4º Concerto – Voix de Stras’ (GRUPO VOCAL – FRANÇA)

Quem é ou já foi um cantor sabe que um concerto de vozes desacompanhadas é sempre difícil, não importa qual seja o repertório. E ainda assim, o Voix de Stras’, um grupo feminino de vozes solistas de Strasburgo, atraiu uma grande e entusiasmada plateia para o penúltimo concerto do Compositores de Hoje na noite de sábado. O grupo é formado por seis cantoras (Ariane Wohlhuter, Claire Trouilloud, Magda Lukovic, Rebecca Lohnes, sopranos, Gayanee Movsisyan, Angela Loesch, mezzos), dirigidas por  Catherine Bolzinger. Elas ofereceram à plateia uma seleção internacional de obras, diversas mas com similaridades notáveis.  Alma, de Sergio Roberto de Oliveira, utiliza um poema de Mario Quintana, Operação Alma, num idioma em que se ouve claramente uma influência de Ligeti, começando com um uníssono que então se desenvolve em dissonâncias na vogal “A”, até que finalmente uma soprano declamadora  surgiu dos bastidores para recitar o poema em francês… então o quarteto, que anteriormente não havia cantado a letra, começa a cantar o poema original em português. A  interpretação foi, como muitas outras que se seguiram, requintada.

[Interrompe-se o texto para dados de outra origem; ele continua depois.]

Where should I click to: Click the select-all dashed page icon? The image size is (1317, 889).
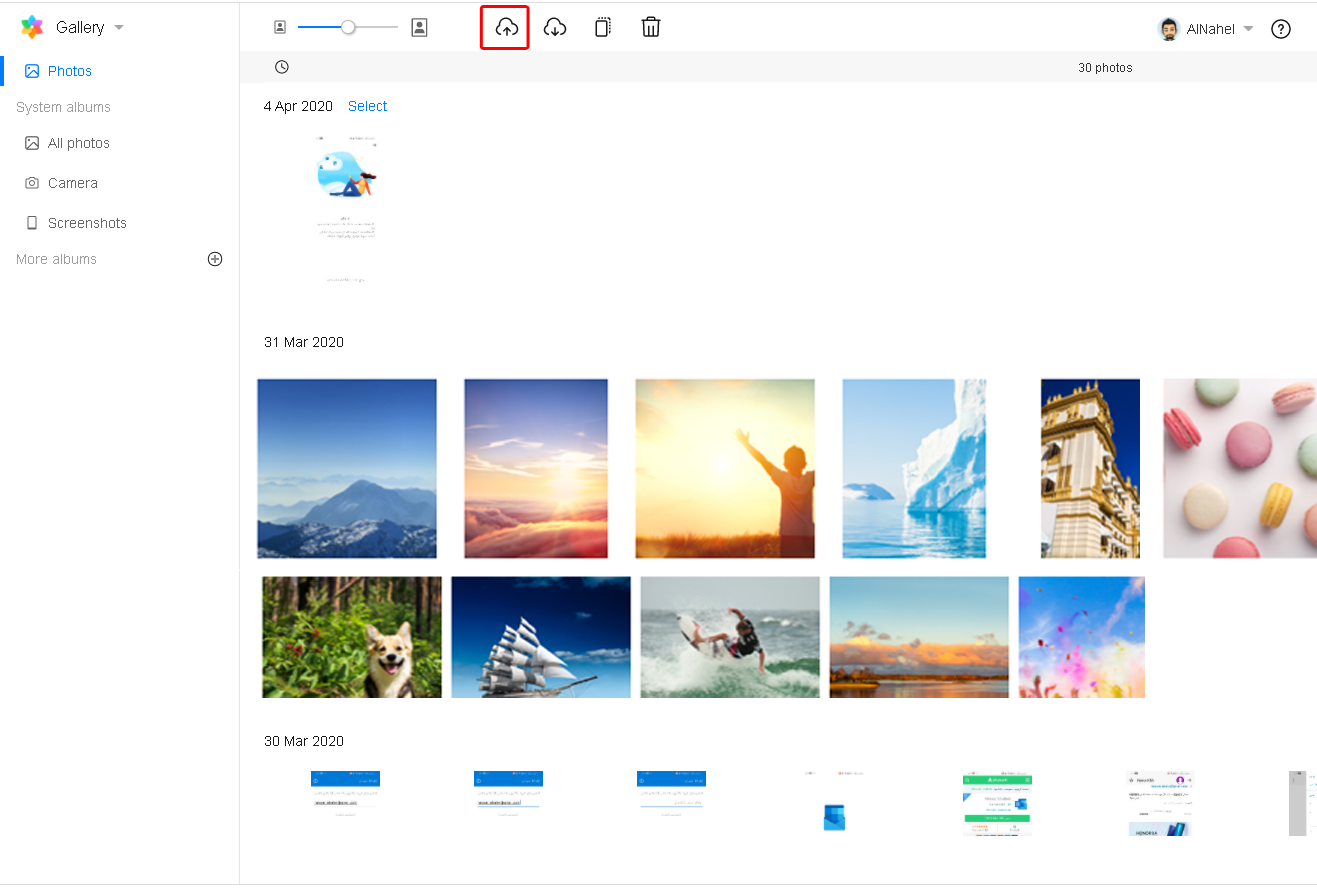602,28
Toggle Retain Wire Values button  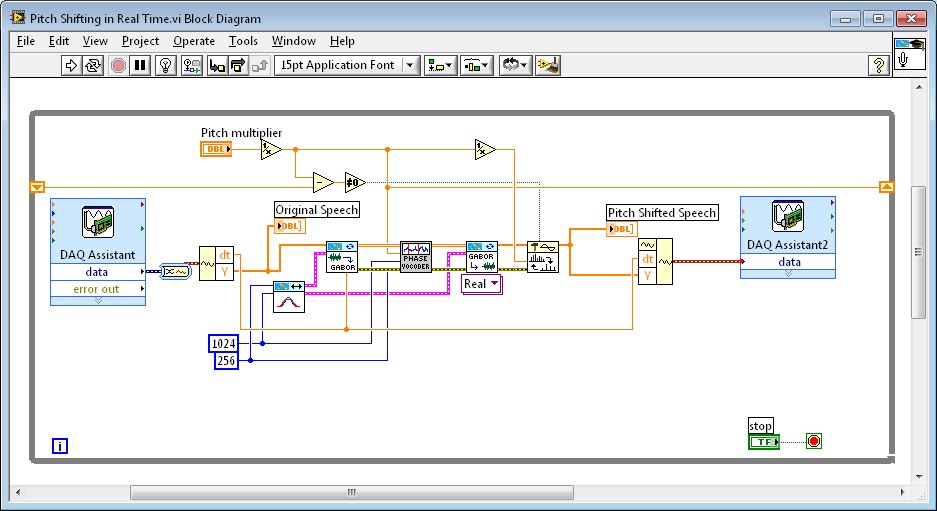pyautogui.click(x=191, y=65)
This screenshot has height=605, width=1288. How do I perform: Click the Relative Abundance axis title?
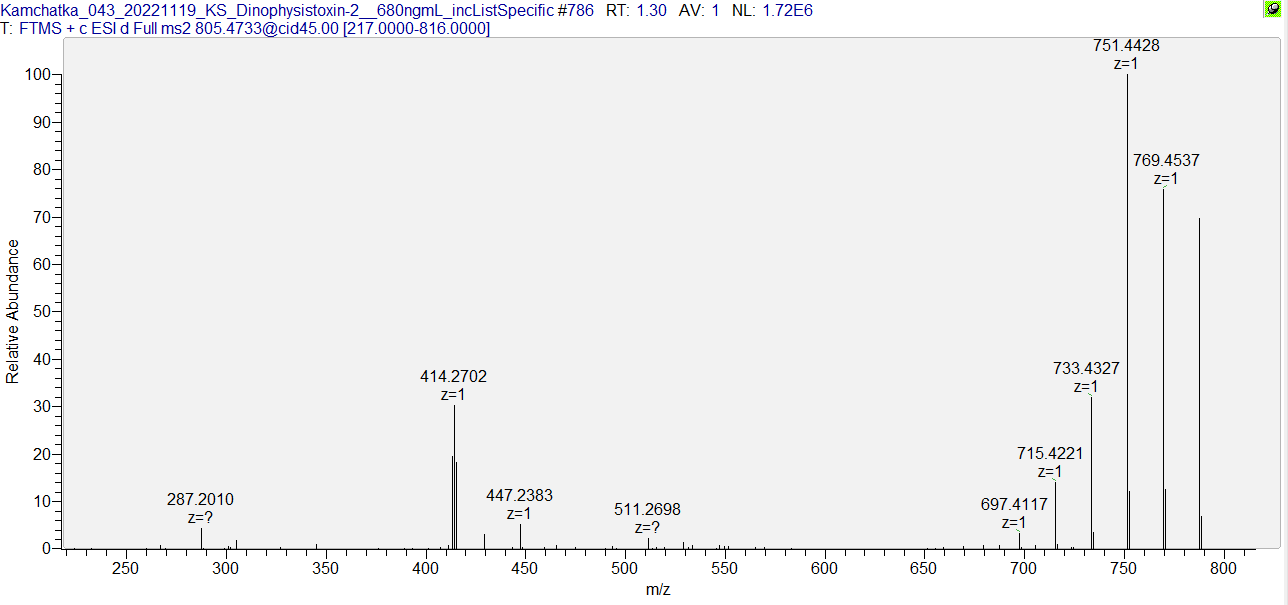(x=13, y=311)
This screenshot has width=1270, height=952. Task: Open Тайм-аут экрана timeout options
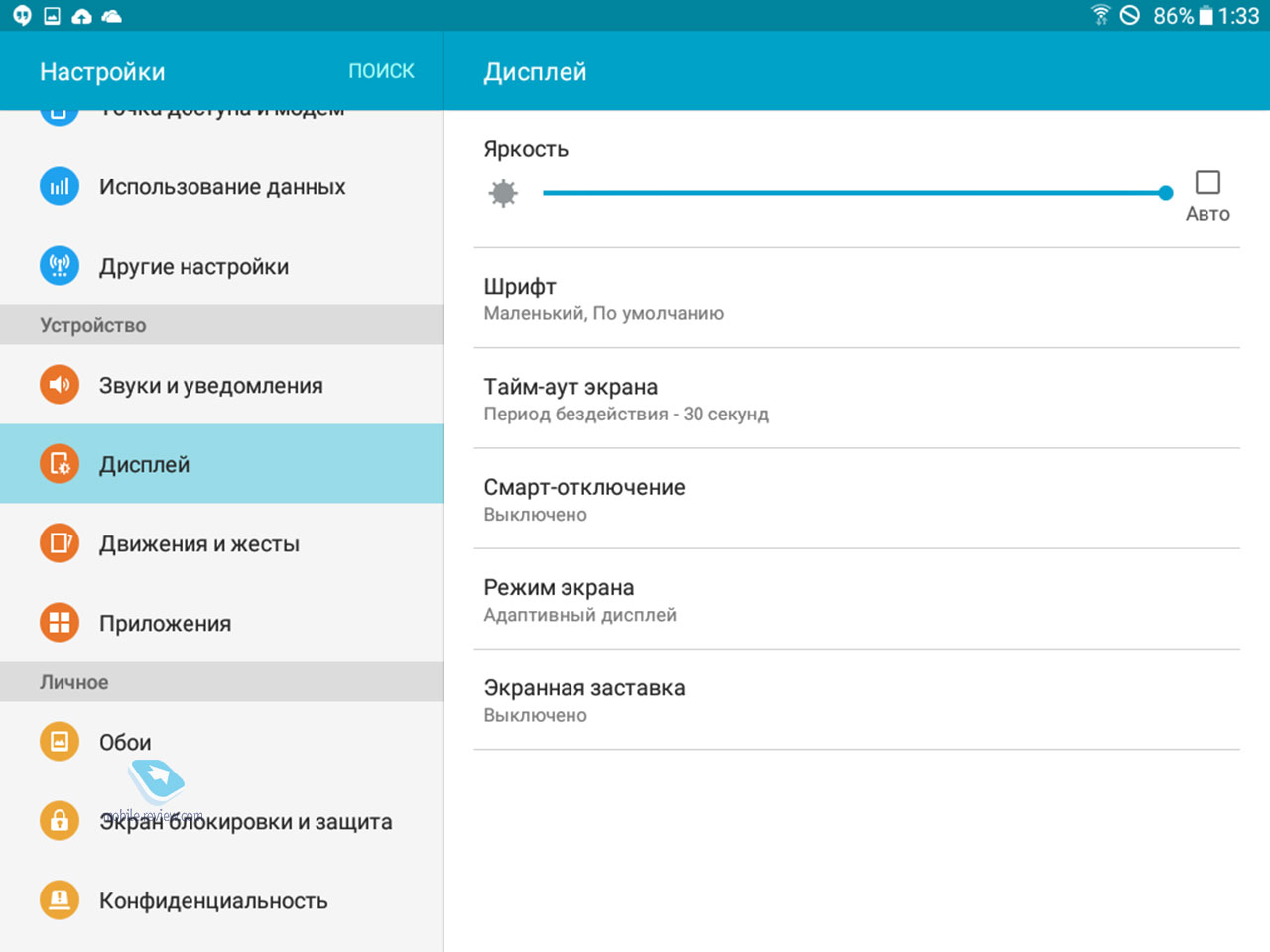click(856, 399)
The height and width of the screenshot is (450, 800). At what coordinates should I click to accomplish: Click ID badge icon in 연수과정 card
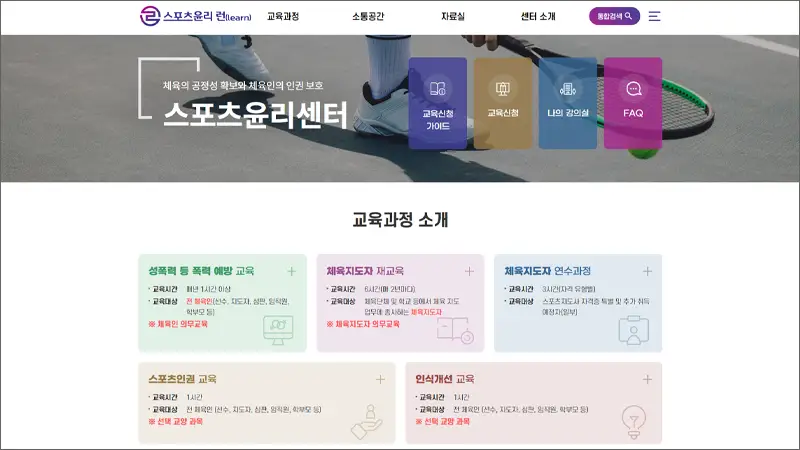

A maior parte das obras no programa tinha um grande nível de dissonâncias (tríades consonantes foram escassas), e as cantoras utilizaram diapasões para se manterem precisamente nas notas. Tal perfeição num programa longo é raro. Muitas obras eram de compositores jovens e ainda não muito conhecidos, que compuseram especificamente para o grupo – Lionel Ginoux (estreia mundial), Clara Olivares, Nikolet Burzinska. O compositor Ivan Solano (que também participou como clarinetista obligato na obra de  Olivares) apresentou uma obra sobre um grupo de poemas em quatro línguas, incluindo o conhecido “How do I love thee?”, todos escritos por poetisas. Concluindo o programa, tivemos uma obra mais leve com uma letra divertida e um groove forte, Three Heavens and Hells, da compositora americana Meredith Monk, cantada lindamente e de forma eficaz, deixando a plateia exultante e dando ao grupo uma longa e ruidosa ovação. Les Voix voltaram para cantar um bis de Ligeti, Canon. Um concerto memorável!